● **YOUR OBJECTIVE**: When a line of the records below contains the string "will", copy that whole line.

● **DATA SECTION**:
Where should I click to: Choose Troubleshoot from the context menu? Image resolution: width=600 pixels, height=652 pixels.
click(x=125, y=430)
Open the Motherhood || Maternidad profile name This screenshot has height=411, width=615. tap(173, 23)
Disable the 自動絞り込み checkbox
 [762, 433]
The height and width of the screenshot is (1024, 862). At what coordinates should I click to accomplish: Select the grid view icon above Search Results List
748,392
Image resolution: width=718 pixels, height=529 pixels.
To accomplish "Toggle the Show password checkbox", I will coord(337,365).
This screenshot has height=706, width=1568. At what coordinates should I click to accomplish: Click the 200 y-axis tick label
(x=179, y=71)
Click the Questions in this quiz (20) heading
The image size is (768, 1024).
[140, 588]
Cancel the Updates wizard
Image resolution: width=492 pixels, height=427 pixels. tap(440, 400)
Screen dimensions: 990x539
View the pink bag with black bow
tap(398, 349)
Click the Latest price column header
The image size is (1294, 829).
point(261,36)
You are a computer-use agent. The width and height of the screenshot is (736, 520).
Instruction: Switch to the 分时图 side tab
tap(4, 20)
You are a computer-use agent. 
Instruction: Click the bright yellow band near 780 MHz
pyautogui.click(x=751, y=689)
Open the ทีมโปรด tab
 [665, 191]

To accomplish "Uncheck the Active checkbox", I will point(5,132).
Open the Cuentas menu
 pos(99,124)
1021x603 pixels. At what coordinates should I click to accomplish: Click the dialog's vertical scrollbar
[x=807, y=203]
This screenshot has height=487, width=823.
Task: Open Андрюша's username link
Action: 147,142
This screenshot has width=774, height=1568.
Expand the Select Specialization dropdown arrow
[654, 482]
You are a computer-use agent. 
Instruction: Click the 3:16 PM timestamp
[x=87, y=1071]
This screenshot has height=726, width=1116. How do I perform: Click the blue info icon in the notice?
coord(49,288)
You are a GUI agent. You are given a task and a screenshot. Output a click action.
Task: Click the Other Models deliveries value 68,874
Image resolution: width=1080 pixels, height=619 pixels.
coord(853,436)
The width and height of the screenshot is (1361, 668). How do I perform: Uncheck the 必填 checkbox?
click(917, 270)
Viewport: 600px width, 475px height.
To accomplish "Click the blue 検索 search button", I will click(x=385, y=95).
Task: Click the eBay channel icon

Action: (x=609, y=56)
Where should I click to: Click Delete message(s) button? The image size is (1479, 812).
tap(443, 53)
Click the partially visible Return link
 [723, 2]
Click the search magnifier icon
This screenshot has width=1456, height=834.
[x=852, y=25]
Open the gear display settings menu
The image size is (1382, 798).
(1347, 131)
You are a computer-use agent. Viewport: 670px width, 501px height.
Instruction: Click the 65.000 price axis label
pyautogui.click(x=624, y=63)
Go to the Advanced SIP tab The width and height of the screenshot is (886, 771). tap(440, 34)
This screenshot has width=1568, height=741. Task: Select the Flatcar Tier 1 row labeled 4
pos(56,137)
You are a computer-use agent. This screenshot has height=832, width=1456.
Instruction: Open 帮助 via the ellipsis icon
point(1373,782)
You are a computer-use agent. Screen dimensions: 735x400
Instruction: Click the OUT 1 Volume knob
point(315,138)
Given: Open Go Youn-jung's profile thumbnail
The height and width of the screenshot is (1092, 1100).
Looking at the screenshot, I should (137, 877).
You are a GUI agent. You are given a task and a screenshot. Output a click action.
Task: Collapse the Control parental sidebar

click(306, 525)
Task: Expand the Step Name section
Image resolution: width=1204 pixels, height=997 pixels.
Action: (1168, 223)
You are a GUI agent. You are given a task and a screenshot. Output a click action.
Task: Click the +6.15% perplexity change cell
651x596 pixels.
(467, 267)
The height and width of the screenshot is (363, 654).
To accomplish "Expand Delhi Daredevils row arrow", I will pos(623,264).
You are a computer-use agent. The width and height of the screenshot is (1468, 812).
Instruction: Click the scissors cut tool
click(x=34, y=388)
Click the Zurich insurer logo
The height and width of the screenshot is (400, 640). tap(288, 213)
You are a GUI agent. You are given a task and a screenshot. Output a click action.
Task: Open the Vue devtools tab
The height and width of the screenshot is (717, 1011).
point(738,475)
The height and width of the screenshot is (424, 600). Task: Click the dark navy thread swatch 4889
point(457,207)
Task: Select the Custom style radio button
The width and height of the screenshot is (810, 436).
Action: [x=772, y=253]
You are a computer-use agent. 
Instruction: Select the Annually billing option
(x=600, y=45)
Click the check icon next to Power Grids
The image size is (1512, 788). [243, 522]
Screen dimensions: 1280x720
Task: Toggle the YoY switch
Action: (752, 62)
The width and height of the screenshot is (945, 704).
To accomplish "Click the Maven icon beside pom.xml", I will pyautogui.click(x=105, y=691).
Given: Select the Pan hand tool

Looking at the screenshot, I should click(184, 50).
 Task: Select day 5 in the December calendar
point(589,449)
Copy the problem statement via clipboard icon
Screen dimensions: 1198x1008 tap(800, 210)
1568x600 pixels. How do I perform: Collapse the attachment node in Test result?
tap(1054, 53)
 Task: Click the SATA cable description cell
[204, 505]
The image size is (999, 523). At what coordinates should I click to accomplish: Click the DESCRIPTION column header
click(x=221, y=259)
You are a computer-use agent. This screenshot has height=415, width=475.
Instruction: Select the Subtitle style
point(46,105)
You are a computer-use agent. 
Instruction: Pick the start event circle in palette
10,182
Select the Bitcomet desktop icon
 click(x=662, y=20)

● **SOLUTION TO THE EXERCISE**:
To accomplish "Toggle the Show password checkbox", I will coord(337,365).
To accomplish "Uncheck the Active checkbox", I will point(5,132).
To accomplish "Click the blue 検索 search button", I will click(x=385, y=95).
To accomplish "Expand Delhi Daredevils row arrow", I will pos(623,264).
To accomplish "Click the Maven icon beside pom.xml", I will pyautogui.click(x=105, y=691).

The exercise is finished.